▶ **TASK BRIEF**:
The full set of entries, reproduced exactly, is the expected answer.

Dataset entries
::::

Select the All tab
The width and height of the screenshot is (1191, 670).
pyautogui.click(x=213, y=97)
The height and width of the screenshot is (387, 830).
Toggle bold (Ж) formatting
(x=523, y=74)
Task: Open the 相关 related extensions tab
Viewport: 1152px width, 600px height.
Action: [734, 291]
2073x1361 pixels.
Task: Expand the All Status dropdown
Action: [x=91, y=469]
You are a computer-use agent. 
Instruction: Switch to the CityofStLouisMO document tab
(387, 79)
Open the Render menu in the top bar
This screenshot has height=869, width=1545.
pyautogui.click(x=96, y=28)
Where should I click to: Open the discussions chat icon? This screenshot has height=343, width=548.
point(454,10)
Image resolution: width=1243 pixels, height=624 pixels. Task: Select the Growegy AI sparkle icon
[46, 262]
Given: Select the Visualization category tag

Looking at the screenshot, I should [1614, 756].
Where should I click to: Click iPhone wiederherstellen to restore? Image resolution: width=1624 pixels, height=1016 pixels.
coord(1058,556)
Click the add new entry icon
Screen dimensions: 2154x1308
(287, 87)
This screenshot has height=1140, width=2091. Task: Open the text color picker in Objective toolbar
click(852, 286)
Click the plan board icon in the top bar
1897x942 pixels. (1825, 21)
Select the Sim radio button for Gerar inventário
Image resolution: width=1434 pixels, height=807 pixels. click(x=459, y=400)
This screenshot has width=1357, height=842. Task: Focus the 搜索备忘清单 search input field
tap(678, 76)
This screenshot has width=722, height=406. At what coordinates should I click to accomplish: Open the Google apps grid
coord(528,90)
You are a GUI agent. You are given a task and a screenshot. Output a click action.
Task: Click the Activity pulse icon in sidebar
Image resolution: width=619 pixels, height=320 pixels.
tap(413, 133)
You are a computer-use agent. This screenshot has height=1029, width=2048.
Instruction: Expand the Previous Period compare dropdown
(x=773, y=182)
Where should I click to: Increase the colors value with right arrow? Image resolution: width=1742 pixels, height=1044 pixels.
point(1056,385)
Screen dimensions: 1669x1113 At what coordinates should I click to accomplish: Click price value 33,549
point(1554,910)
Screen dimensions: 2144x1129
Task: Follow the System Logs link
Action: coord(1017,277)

::::

▶ **ANSWER TO THIS PROBLEM**:
Select the All tab
The width and height of the screenshot is (1191, 670).
pyautogui.click(x=213, y=97)
The height and width of the screenshot is (387, 830).
Toggle bold (Ж) formatting
(x=523, y=74)
Task: Open the 相关 related extensions tab
Viewport: 1152px width, 600px height.
Action: [734, 291]
2073x1361 pixels.
Task: Expand the All Status dropdown
Action: [x=91, y=469]
You are a computer-use agent. 
Instruction: Switch to the CityofStLouisMO document tab
(387, 79)
Open the Render menu in the top bar
This screenshot has height=869, width=1545.
pyautogui.click(x=96, y=28)
Where should I click to: Open the discussions chat icon? This screenshot has height=343, width=548.
point(454,10)
Image resolution: width=1243 pixels, height=624 pixels. Task: Select the Growegy AI sparkle icon
[46, 262]
Given: Select the Visualization category tag

Looking at the screenshot, I should [1614, 756].
Where should I click to: Click iPhone wiederherstellen to restore? Image resolution: width=1624 pixels, height=1016 pixels.
coord(1058,556)
Click the add new entry icon
Screen dimensions: 2154x1308
(287, 87)
This screenshot has height=1140, width=2091. Task: Open the text color picker in Objective toolbar
click(852, 286)
Click the plan board icon in the top bar
1897x942 pixels. (1825, 21)
Select the Sim radio button for Gerar inventário
Image resolution: width=1434 pixels, height=807 pixels. click(x=459, y=400)
This screenshot has width=1357, height=842. Task: Focus the 搜索备忘清单 search input field
tap(678, 76)
This screenshot has width=722, height=406. At what coordinates should I click to accomplish: Open the Google apps grid
coord(528,90)
You are a GUI agent. You are given a task and a screenshot. Output a click action.
Task: Click the Activity pulse icon in sidebar
Image resolution: width=619 pixels, height=320 pixels.
tap(413, 133)
You are a computer-use agent. This screenshot has height=1029, width=2048.
Instruction: Expand the Previous Period compare dropdown
(x=773, y=182)
Where should I click to: Increase the colors value with right arrow? Image resolution: width=1742 pixels, height=1044 pixels.
point(1056,385)
Screen dimensions: 1669x1113 At what coordinates should I click to accomplish: Click price value 33,549
point(1554,910)
Screen dimensions: 2144x1129
Task: Follow the System Logs link
Action: coord(1017,277)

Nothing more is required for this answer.